Monday, 20 November 2017

Japan is trolling us: Rail company apologises for train leaving station 20 seconds early; meanwhile in Singapore...



Dear Japan,

Stop trolling us!

We just barely got over that whole Synonan Gallery thing and now this?

We get it. Your MRT is sooooooooo wonderful.

Last Tuesday, your train operator apologised for “the severe inconvenience imposed upon our customers” not because of a train breakdown,

Not because of train tunnel ponding.

Not because a train “came into contact” with another train with such over-friendliness that dozens of passengers had to go to hospital.



But because a train left a station 20 seconds early.

The horror.

No passenger even complained.

Well, you know what they say: “Early is on time, on time is late, and late is unacceptable.”

Did your train operator go on Twitter to advise commuters to subtract 20 seconds from their train travel time?

Was the reverse-tardiness linked to a new signalling project? Or is a deep-seated culture the cause?

I suppose that is life.



Meanwhile, in Singapore, last Tuesday was Public Transport Workers’ Appreciation Day, where our Transport Minister Khaw Boon Wan said to let the recent train tunnel ponding be a “turning point”.

The next day, there was a disruption on each of SMRT’s three lines — the Circle Line, the East-West Line (where the injurious train-to-train contact occurred) and the North-South Line.

I call it a hattrick, but Mr Khaw called it “an awful day”.

Perhaps this could be the new “turning point”.

That is, until the next “awful day”. Or the next. Or the next…



Yes, our train operator just can’t seem to catch a break. We don’t need you to rub its nose in it. We’re doing that ourselves.

On Thursday, SMRT refuted a widely shared post about its CEO firing half of its “night crew”.

The company said on its Facebook page:
“This is obviously fake! How would SMRT have been able to complete the change out of all the power rails and 188,000 sleepers if staff count had indeed been cut so drastically?

“Contrary to what is purported, under SMRT CEO Desmond Kuek’s tenure, the Permanent Way (PWAY) team that looks after our track and track-side infrastructure almost DOUBLED.”



You would think that Singaporeans would at least support SMRT over fake news.

But that would be like expecting the Miss Universe Singapore national costume not to be campy.

One netizen commented: “This line ‘This is obviously fake!’ is very unprofessional of an official page. SMRT media team throwing tantrum?”
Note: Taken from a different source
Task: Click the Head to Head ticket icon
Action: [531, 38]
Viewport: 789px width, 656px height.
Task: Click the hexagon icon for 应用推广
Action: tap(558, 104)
Another wrote: “So fast to response to fake news but so slow to solve true problems. This is obviously wrong! We don’t care how many staff you added, face the issues and get it fixed asap!”

And another commenter suggested:
“All they needed to do, was to phrase that single line as: ‘The claims and allegations made against us are simply untrue.’

How hard can that be? Seriously.

“Then again, this is the same SMRT media outlet that refuses to report any delay that doesn’t go beyond 10 mins in recent weeks AND pretend that no delays of that nature affecting pax ever happened on the ground. Not a surprise then.”

Like I said, our SMRT just can’t seem to catch a break. Even its corporate communications have gone off the rails.



As our Prime Minister Lee Hsien Loong said about the recent SMRT mishaps at yesterday’s PAP Convention: “People are frustrated and worried, and understandably so. These incidents should not have happened.”

And he wasn’t talking about trains leaving the station 20 seconds early.

So we don’t need you, Japan, to make us feel worse about it.

We don’t need your Japanese CEO of your Japanese car company Nissan to say last Friday that he will return part of his salary after an inspection scandal led to a recall of 1.2 million Nissan vehicles.

All we got was a bow from our SMRT chairman Seah Moon Ming last month.

A post shared by SM Ong (@sm_ong) on

Our transport minister, Mr Khaw, once said: “In Japan, the chairman, the CEO will call a press conference and take a deep bow, and in the good old days, they may even commit hara-kiri.”



Giving up part of your salary is probably more painful.

Although after last week’s non-collision and today’s lightning strike, taking the MRT now feels like you could be committing some form of hara-kiri.

But then our Prime Minister also listed the top four cities in the world for train reliability and Singapore is one of them.



No Japanese city, though.

So who’s trolling who now?

Sayonara and thanks for the Samurai Burger (but not the Ninja Burger).